Up until now Fedora schedules have only had simple milestones for freezes and release dates such as Fedora 8. A quick read of the schedule makes it hard to determine how much time is spent on each task without taking time to do the mental math or pulling out a calendar to count the days. Looking at the Fedora 8 schedule you cannot tell how time was scheduled for testing.
Some will quickly suggest that testing happens all the time and that you do not have to wait for a specific test release or beta to start. While this is true, the only people who really do this are rawhide users–folks who who consume package updates in an ongoing fashion from the development repo as they are released. Others may argue that using the latest distro creation tools allow anyone to create their own out-of-band release for testing.
Realistically, the average user only downloads and installs official test releases. Official test releases provide a rallying point, a target, a goal–something tangible to test. We need the critical mass of people that download the official test releases and we need to be able to point them to a distinct block of time when their feedback is valuable–we do this from time to time on mailing lists, but I am suggesting something that is planned–that anyone can refer to.

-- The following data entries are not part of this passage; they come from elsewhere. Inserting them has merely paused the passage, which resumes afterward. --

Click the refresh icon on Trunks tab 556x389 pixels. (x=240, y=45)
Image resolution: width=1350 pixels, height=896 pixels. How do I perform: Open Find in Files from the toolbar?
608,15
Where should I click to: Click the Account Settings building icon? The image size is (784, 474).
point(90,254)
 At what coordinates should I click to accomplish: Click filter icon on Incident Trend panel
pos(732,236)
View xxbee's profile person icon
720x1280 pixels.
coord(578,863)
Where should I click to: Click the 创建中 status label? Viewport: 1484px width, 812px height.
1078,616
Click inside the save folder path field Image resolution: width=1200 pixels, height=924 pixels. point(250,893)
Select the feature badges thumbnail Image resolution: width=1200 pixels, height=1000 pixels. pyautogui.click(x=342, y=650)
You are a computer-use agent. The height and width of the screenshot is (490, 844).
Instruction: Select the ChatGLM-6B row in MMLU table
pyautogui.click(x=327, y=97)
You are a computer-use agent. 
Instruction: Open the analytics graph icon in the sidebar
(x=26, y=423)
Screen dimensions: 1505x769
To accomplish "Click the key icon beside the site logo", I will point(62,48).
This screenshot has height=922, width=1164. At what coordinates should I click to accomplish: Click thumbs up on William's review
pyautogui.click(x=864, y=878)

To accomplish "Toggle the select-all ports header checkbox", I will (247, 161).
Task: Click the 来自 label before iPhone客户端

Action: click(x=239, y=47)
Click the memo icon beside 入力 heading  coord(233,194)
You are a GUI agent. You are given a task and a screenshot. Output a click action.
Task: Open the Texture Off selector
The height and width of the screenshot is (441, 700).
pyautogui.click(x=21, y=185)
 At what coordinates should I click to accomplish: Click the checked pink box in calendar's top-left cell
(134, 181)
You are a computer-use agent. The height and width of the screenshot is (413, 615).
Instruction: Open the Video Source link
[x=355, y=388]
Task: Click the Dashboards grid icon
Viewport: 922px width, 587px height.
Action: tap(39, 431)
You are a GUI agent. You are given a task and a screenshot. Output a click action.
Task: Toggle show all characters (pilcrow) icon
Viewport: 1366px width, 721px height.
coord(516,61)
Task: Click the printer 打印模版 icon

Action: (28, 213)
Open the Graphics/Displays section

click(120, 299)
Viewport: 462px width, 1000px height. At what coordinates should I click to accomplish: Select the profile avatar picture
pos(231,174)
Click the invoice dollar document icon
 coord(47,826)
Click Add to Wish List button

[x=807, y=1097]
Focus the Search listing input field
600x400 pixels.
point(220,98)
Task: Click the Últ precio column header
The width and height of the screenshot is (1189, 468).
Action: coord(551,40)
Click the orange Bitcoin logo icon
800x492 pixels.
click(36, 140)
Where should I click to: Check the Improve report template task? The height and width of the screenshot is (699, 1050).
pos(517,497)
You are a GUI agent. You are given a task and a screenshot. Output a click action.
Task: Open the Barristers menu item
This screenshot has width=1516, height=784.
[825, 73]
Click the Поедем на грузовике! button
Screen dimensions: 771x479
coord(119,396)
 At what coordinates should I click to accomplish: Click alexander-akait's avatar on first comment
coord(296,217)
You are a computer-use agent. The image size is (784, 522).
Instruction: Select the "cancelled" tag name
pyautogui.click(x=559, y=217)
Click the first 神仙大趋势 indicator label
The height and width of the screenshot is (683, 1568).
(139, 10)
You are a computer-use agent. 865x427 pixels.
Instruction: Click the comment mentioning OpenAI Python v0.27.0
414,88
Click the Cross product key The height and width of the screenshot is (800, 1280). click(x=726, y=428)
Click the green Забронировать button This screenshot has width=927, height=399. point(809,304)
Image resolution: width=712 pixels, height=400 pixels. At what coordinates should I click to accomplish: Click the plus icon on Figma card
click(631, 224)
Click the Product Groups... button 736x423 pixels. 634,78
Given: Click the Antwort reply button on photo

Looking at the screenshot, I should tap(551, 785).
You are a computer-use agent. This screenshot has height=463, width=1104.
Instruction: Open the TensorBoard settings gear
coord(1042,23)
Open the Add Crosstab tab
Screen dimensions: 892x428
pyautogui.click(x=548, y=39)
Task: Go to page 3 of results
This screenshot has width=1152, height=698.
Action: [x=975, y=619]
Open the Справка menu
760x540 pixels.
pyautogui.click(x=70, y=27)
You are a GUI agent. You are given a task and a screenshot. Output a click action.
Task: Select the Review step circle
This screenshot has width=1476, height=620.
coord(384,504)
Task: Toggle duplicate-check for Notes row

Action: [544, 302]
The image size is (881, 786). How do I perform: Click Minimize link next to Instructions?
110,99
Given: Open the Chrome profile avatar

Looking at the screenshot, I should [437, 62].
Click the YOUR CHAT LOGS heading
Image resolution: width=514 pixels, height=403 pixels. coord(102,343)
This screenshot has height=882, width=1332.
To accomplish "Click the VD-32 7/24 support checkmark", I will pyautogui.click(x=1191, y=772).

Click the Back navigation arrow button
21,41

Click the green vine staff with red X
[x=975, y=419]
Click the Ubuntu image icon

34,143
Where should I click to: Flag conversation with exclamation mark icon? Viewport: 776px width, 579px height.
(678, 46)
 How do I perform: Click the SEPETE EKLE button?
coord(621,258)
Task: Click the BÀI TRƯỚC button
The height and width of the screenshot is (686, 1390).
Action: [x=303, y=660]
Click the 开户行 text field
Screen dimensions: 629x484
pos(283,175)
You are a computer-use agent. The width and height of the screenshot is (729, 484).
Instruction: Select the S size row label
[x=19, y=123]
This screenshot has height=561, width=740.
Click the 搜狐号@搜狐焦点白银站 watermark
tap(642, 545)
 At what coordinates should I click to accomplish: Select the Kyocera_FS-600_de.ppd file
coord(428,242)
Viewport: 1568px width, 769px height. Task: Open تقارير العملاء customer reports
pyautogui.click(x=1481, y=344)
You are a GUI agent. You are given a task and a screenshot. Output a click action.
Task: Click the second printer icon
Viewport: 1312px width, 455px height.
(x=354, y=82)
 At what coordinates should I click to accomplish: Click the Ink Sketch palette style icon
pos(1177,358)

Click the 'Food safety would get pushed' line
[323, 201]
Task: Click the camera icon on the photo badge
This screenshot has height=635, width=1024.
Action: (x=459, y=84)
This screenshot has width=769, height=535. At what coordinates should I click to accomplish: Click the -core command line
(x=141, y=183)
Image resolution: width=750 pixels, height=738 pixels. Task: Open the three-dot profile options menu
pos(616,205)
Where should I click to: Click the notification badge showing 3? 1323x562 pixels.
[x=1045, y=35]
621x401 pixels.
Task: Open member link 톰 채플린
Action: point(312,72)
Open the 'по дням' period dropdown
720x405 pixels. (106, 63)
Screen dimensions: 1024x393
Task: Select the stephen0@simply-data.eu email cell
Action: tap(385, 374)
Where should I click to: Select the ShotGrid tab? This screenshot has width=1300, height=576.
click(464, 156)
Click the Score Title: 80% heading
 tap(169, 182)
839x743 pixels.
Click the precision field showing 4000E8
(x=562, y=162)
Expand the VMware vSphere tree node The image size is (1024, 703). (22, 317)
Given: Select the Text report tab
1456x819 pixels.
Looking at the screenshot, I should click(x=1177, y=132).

Managing a detailed schedule does not have to be difficult. One of the most mature open source scheduling tools I have found is TaskJuggler. It would be a great addition to managing the next Fedora release. Updating a TaskJuggler file takes a fraction of the time it takes to look up dates on a calendar, count in between, and then update the wiki (only to find that some dates have landed on the wrong work day)–our current approach.
TaskJuggler would help us:
- create more complex schedules and re-factor them quickly
- track our schedule performance (planned vs. actual)–how well are we able to do what we thought we could?
- generate iCal files for your online calendar or PDA
- automatically generate milestone report (what is on the wiki now)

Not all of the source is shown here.